O delegado não descarta que o histórico de crimes da vítima possa ter ligação com o motivo do homicídio: “Uélio Aparecido dos Santos, vulgo “Cabeludo”, de 34 anos, tinha diversas passagens criminais, como furtos qualificados, desacato, desobediência, lesoes corporais e ameaça. Uma das linhas de investigação é que o assassinato foi motivado por vingança. Foram pelo menos três tiros quando Uélio bebia num bar. Mesmo baleado, ele ainda entrou em seu carro, deu a partida, mas bateu logo depois. Saiu do veículo e acabou morrendo na rua”.

Para Furtado, a vítima cometeu um erro fatal: “Não foi uma simples ameaça de morte que Uélio sofreu dois meses antes. O suspeito chegou a dar um tiro para o alto perto da casa da vítima. Isso era caso de registro policial imediato. Quem ameaçou seria trazido à delegacia e a arma seria procurada. Essas medidas certamente evitariam o assassinato. Mas Uélio não comunicou a ameaça, subestimando o perigo que corria.

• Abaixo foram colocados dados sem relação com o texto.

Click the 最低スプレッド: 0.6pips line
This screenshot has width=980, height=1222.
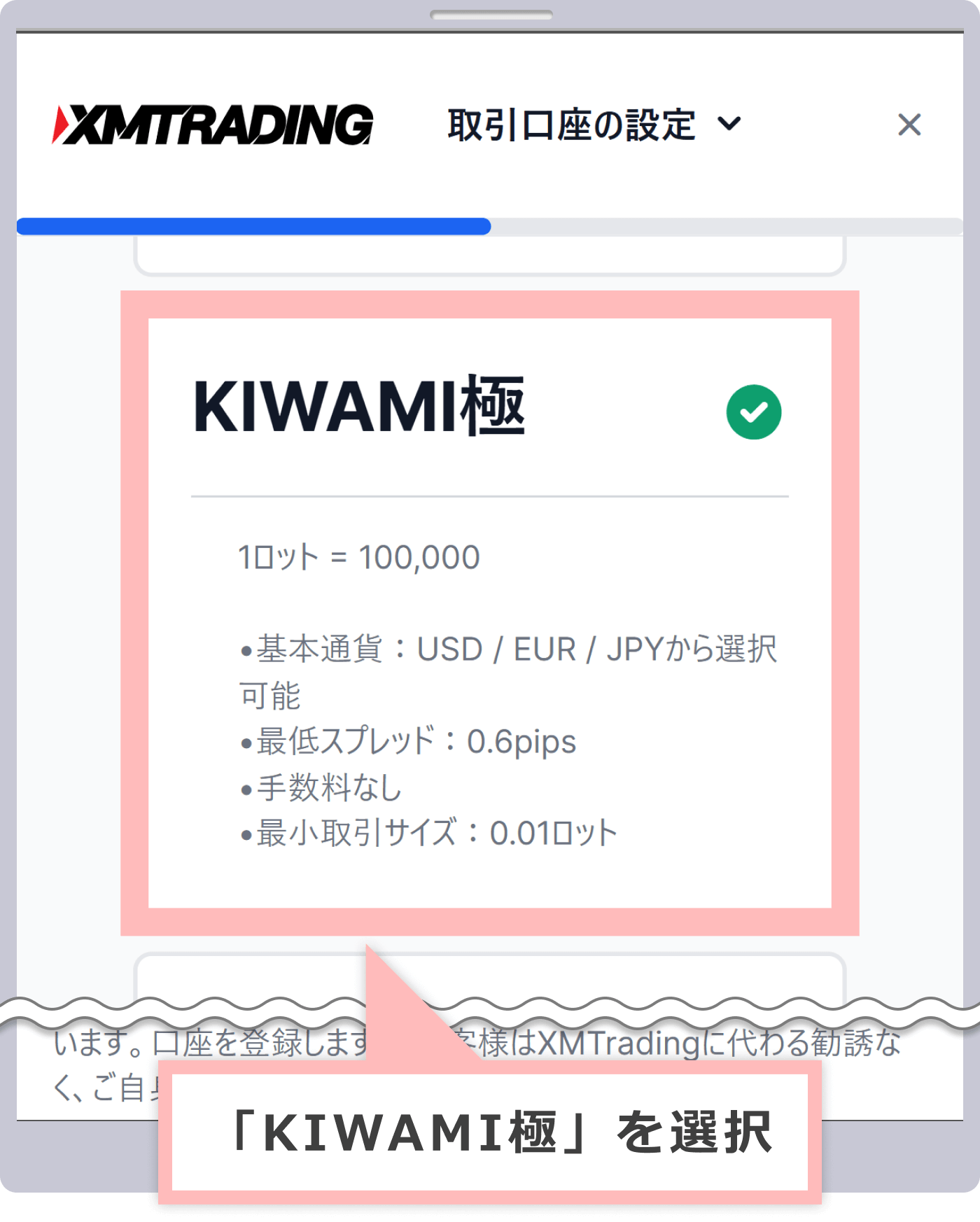(408, 741)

Furtado questionou que há boatos plantados em Pinheiral para agravar uma situação já delicada e criar um clima de pânico entre os moradores. “Ontem diversas mentiras foram divulgadas nas redes sociais, como a morte também de um parente da vítima e que outro rapaz teria sido assassinado. Uma mulher chegou desesperada à delegacia acreditando nisso e foi acalmada pelos policiais. As pessoas têm a falsa sensação de que podem fazer o que quiserem nas redes sociais ou em outros ambientes da internet, mas vamos deixar claro que não é assim. Boato de crime inexistente, que causa pânico ou mobiliza à toa a polícia é falsa comunicação de crime. Já determinei a abertura de procedimento para investigar os boatos e a pena pode chegar a seis meses de prisão. Para mim não há diferença entre crimes pequenos ou graves. Tudo o que prejudica à sociedade tem que ser punido - concluiu Furtado.